In her chatting with this mutual friend, she had mentioned to him with apparent sadness that the German of her childhood had been lost from the years in the United States, in an area and in family responsibilities that did not connect her with any German-speaking folk. Excusing himself for a bit, he made some calls to a doctor acquaintance of his who is a German-speaker who travels the world on medical missions and uses her languages frequently. He got the doctor on his phone, then handed the phone to his neighbor.

He then told me what he observed:

The neighbor began to listen with a confused look on her face. She said a bit in English, attempting her part of what she understood was a conversation, but the disconnect between her attempts and what she was hearing was apparent.

Then, suddenly, her eyes widened, her face showed happy shock, and she plunged back into the conversation, this time in German, her speech rapid, her face lit up with a smile, her sentences spilling out of her as she hungrily devoured every bit of that conversation in German.

We do not know, my neighbor and I, whether her comments in German made any more sense than those she now typically makes in English.

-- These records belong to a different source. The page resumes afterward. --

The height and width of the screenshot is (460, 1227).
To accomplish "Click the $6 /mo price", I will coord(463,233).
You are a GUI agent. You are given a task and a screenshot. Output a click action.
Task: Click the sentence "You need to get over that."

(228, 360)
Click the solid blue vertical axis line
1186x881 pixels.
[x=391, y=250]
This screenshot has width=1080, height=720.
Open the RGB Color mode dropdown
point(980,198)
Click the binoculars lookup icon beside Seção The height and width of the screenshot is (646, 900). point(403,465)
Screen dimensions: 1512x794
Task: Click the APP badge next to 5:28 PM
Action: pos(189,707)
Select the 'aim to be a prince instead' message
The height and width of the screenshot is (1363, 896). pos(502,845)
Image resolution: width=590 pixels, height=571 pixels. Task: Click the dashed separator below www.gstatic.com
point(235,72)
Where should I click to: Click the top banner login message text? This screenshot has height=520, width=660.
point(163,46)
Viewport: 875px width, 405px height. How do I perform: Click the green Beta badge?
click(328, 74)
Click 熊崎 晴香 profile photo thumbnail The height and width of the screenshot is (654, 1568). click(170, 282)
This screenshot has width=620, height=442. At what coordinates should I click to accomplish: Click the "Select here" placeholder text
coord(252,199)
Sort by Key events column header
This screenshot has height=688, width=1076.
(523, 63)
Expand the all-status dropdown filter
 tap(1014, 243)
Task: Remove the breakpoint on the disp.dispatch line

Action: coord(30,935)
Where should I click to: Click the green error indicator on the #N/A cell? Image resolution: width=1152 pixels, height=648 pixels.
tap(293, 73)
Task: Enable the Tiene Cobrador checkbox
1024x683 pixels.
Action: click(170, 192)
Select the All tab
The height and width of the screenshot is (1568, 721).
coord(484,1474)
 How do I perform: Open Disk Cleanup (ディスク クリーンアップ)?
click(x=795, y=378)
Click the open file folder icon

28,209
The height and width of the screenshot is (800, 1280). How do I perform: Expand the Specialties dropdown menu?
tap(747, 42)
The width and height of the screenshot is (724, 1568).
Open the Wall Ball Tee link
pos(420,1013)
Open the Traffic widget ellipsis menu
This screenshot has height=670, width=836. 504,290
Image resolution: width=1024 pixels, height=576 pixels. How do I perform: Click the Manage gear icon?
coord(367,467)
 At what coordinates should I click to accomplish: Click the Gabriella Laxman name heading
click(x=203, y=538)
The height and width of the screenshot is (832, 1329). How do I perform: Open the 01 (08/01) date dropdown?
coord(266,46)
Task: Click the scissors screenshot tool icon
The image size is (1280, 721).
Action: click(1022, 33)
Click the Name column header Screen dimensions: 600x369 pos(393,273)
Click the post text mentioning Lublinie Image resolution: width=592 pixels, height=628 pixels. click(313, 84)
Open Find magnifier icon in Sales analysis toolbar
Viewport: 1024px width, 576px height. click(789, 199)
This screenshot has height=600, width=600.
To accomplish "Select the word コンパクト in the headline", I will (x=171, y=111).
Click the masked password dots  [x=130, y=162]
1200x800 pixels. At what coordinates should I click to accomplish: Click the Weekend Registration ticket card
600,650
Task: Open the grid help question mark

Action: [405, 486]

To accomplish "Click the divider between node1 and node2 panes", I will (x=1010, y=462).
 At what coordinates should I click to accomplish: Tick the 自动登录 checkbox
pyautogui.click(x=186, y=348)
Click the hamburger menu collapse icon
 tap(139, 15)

But this we know, as my friend reported on the end of her ten minutes spent in rapid German: his neighbor was happier than he had seen her in years. He said, “She was alive, joyful, energized, like the young person she knew herself to be in the German language. The years meant nothing; her confusion had been replaced with clarity and with a complete sense of who she knew herself to be.”

Exactly. You know who you are through your language; it’s the human miracle down deep. Hold on to that. Honor that in yourself. Honor that in others. That identity brings joy, no matter the life challenges in which you find yourself. Don’t let anyone take that away from you.